**BRIEF**
Extract every line of the records that contains the string "dimensions" and list those lines in order.

**INPUT ROWS**
>> BEGIN
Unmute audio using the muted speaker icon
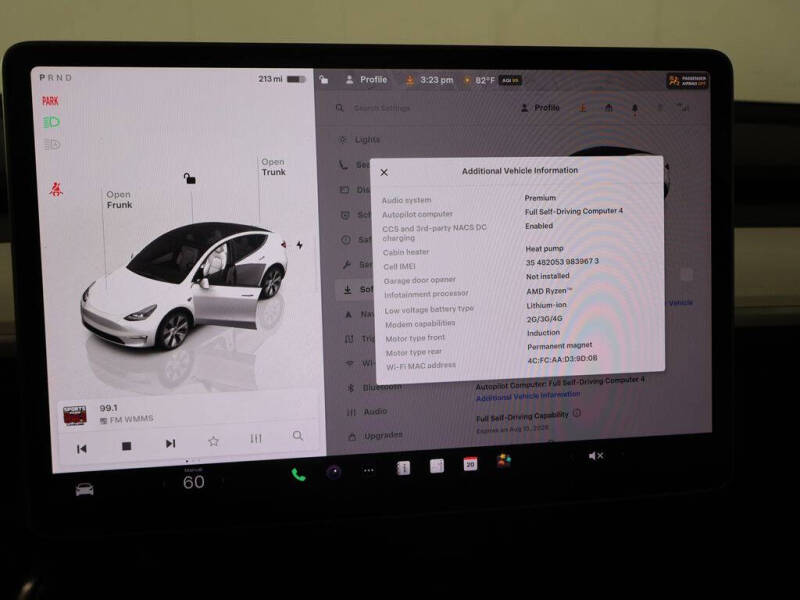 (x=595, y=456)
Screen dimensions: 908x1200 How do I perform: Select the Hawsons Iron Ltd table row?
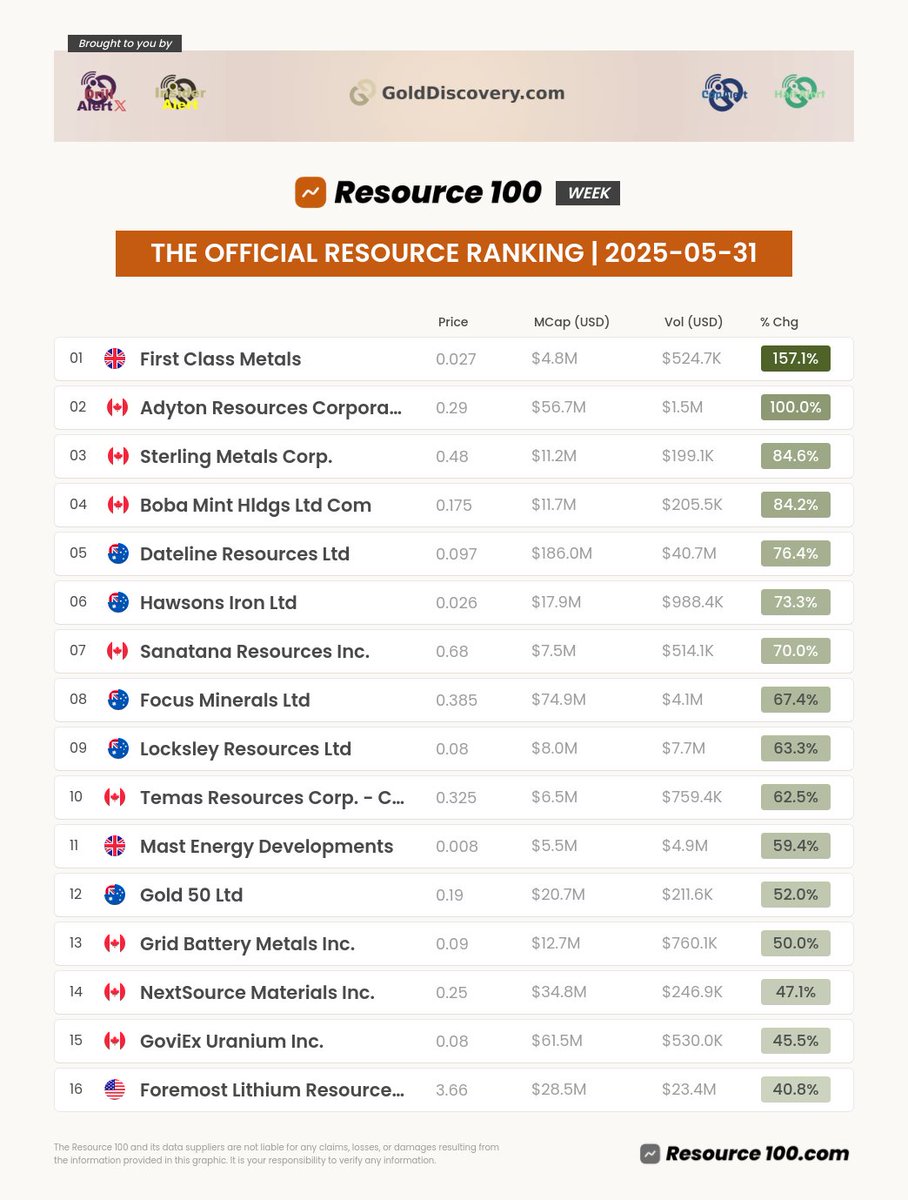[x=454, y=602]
>> END
>> BEGIN
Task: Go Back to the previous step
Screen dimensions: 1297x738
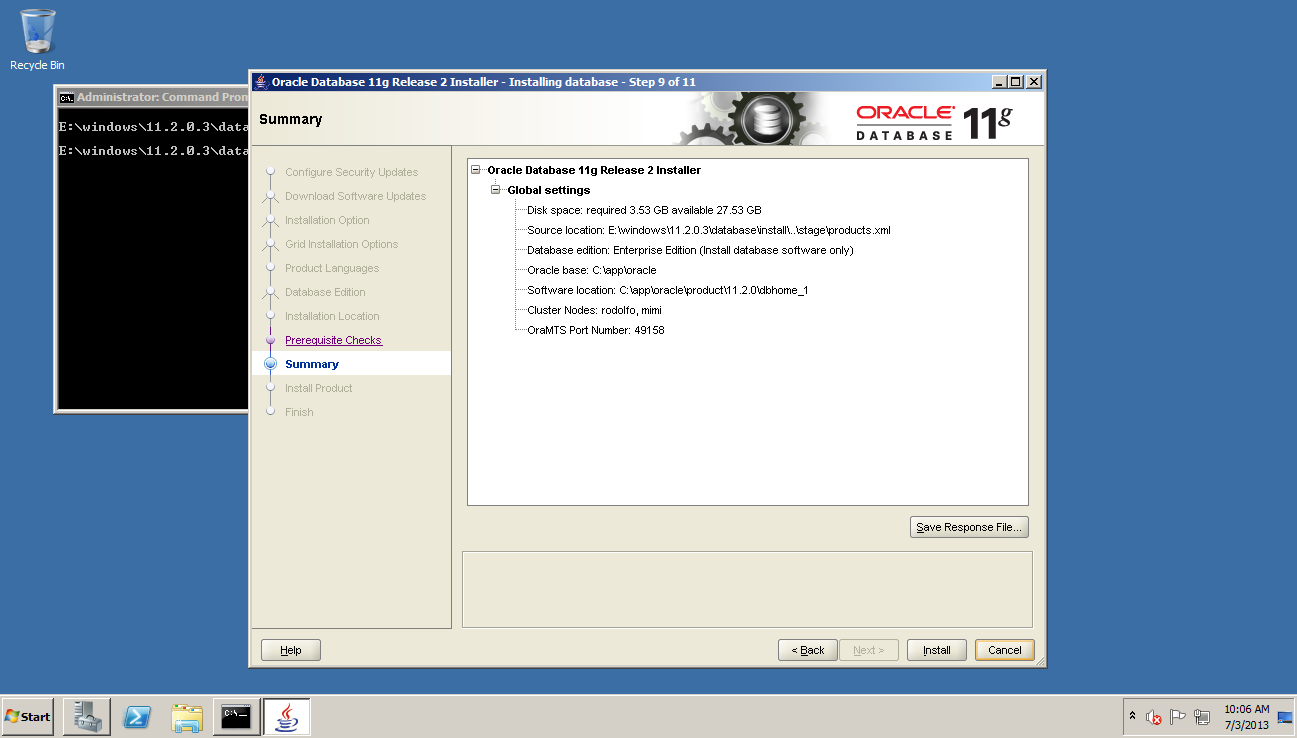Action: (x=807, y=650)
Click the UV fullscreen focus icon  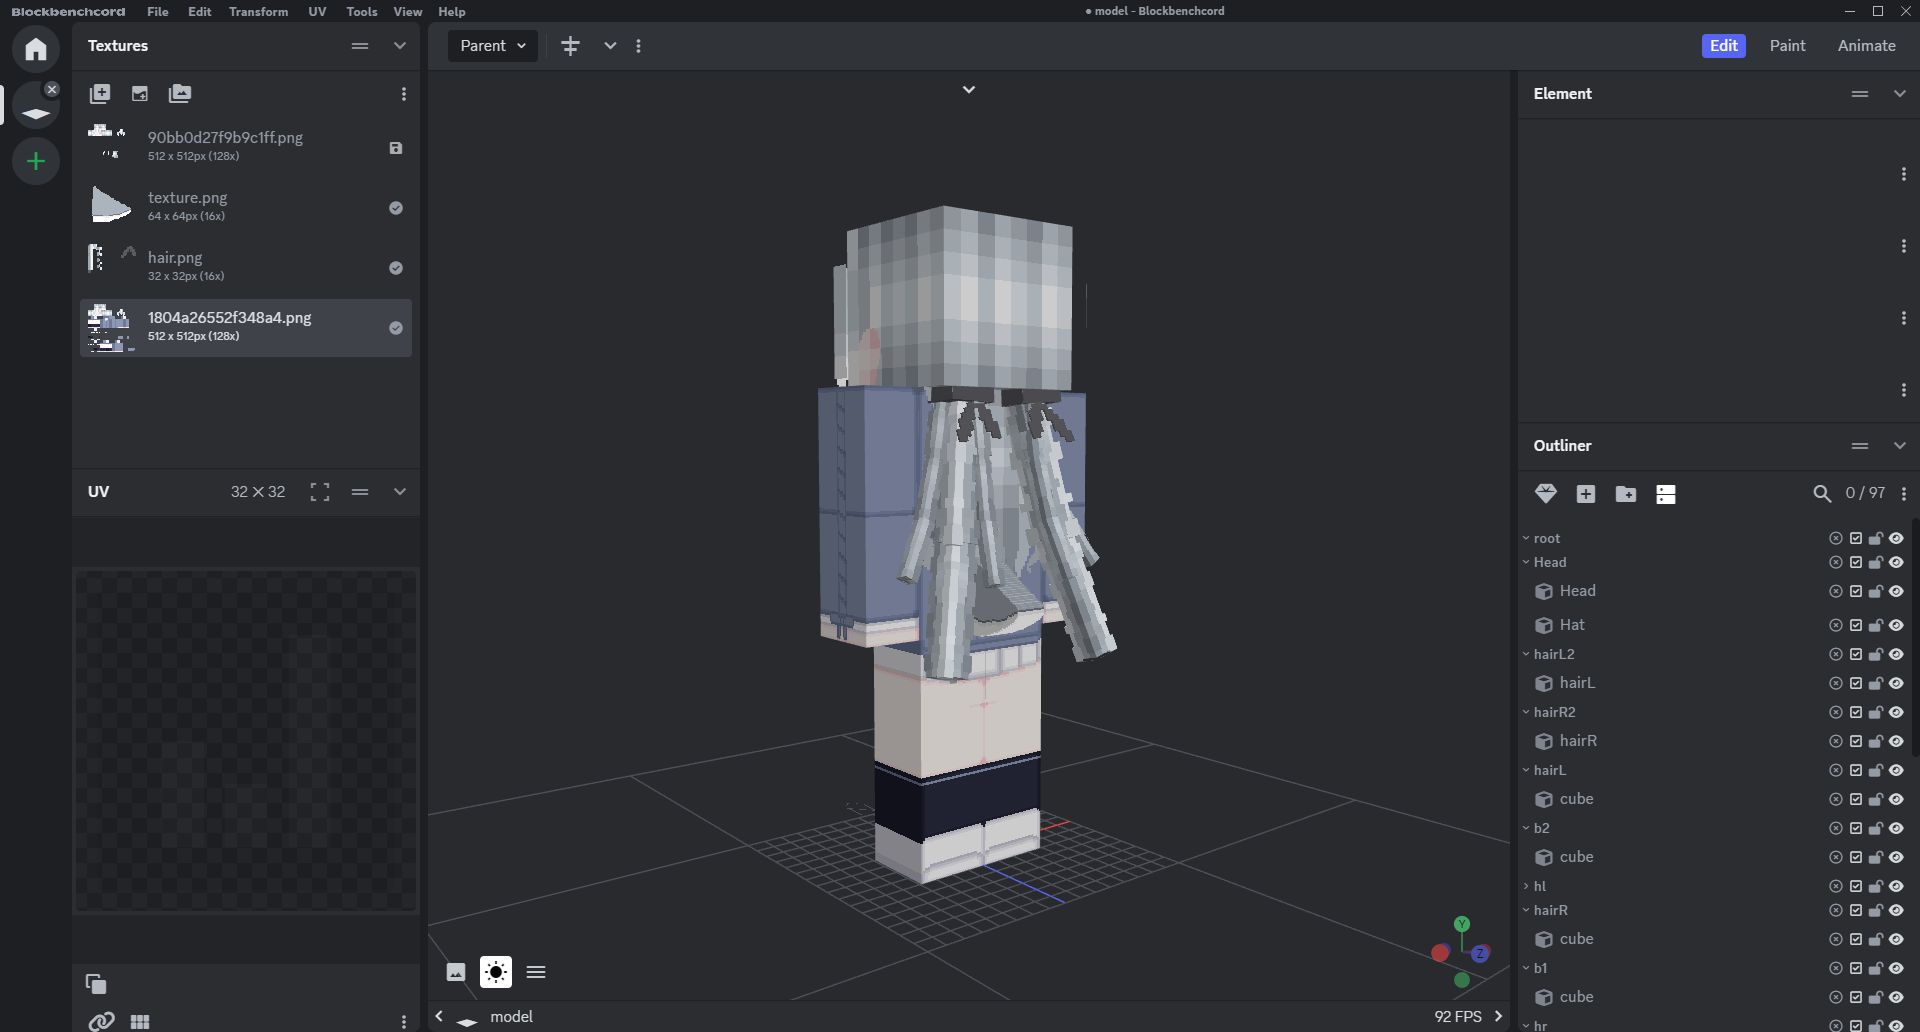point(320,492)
>> END
**THE ANSWER**
Screen dimensions: 908x1200 How do I perform: Select the Hawsons Iron Ltd table row?
Screen dimensions: 1297x738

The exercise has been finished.